The return of Twin Peaks is a lot to process. After each episode, Uproxx’s Alan Sepinwall and Keith Phipps attempt to hash out what we all watched.
Alan: Keith, at first, I was glad that the holiday weekend meant our final Peaks conversation would be postponed a day, because I felt I needed more time to process The Return‘s conclusion. I thought a lot about it, and I read eloquently written, highly laudatory finale reviews by my old pal Matt Zoller Seitz and your former colleagues Noel Murray and Todd VanDerWerff. Ultimately, though, the extra day wasn’t really necessary, because my feelings this morning are exactly what they were on Sunday night: a mix of wonder (primarily at the first half of “Part 17”) and frustration (at most everything that happened after Cooper left Frank Truman’s office). This is often the combination I get from watching the works of David Lynch, but ideally the ratio is far more in favor of wonder than it was here.
Now, I wasn’t shocked or angered by the non-conclusion, because I’d come to expect it from both the larger Lynch canon and from Twin Peaks in particular, which infamously ended its ABC run on a cliffhanger. (Or did it? We’ll get back to that in a second.) But there is opting not to resolve your story — not to resolve many of your stories, in fact, and I look forward to reciting my list of stories The Return introduced and then forgot about — and there is devoting a massive chunk of your final episode, apparently ever, on a couple of silent road trips that seemed to be occurring in real time, and then ending with such little emotional or narrative closure. There were times in The Return where Lynch’s self-indulgences still felt in service to a particular mood, but a lot of this played to me like an artist realizing he was about to say goodbye forever to his most famous creation, and trying so hard to elongate his final moments with it that he lost his grip on it altogether.

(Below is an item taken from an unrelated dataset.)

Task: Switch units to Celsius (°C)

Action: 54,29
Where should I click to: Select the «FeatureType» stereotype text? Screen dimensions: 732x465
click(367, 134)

I recall feeling similarly as a teenager watching Cooper’s endless wanderings through the Black Lodge in the final ABC episode, and initially read “How’s Annie?” as a defiant gesture aimed at a network that had long since stopped supporting the show. But in the years since, I came to accept it as an actual ending, even if it wasn’t the one I wanted: good tries hard, as always, but darkness triumphs, as always. Finis.
Maybe in time I’ll come to accept the puzzling encounter with the woman in the Palmer house (played by the home’s actual owner, in a nice touch for a part of the finale that seemed more visually tethered to the real world than the rest) and Laura’s scream similarly. I can construct plausible theories about what happened: the Jeffries tea kettle sends Cooper back to prevent Laura’s murder, and in the process he creates an alternate timeline where she is somehow Carrie Page (and Cooper and Diane are now Richard and Linda), or that spot on the desert highway simply transports Cooper and Diane to a parallel universe, or some combination of the two. But the way in which the concluding sequence unfolded — both the driving sequence that put the old Black Lodge curtains scene to shame for how long it kept going and going and going, and then Cooper’s utter bafflement at meeting Alice Tremond — sucked away most of my emotional investment in the story, and made the whole thing feel like a set-up for a fourth season (Twin Peaks: The Return Returns?), even though Showtime has said there are no plans for one.
There’s so much more about the finale — and the season as a whole — I want to talk about with you, Keith, including that aforementioned list of danglers, plus how improbably powerful it was to watch a random English guy in a gardening glove punch a floating rock with Frank Silva’s face on it, but let’s start with that ending. You’ve told me you loved every bit of the finale, so tell me more about why. What were you feeling as Laura screamed and we cut to the credits?
Keith: I’m glad we had a little time to process this one, too, and I feel like I have needed it. (And, before I forget, we should add Sonia Saraiya’s Variety review to that reading list. This finale really brought out the best in our TV writers.) My first thought, like yours, is that the finale scene was an unexpected set-up for another season (or a feature film or whatever) and that I’d be disappointed if such a thing didn’t happen. There’s a lot of unfinished business and, wait, what was all that anyway? Then I started to think this would be an appropriate place to end it. To my eyes, these last two episodes are a case of Lynch and Frost trying to split the difference between fans’ expectations and less expected final episode. “Episode 17” brought much of the cast of characters together in one place at last and mostly settled up the business of the main plot. Bad Coop gets turned into a Bob madball and disintegrates into little pieces.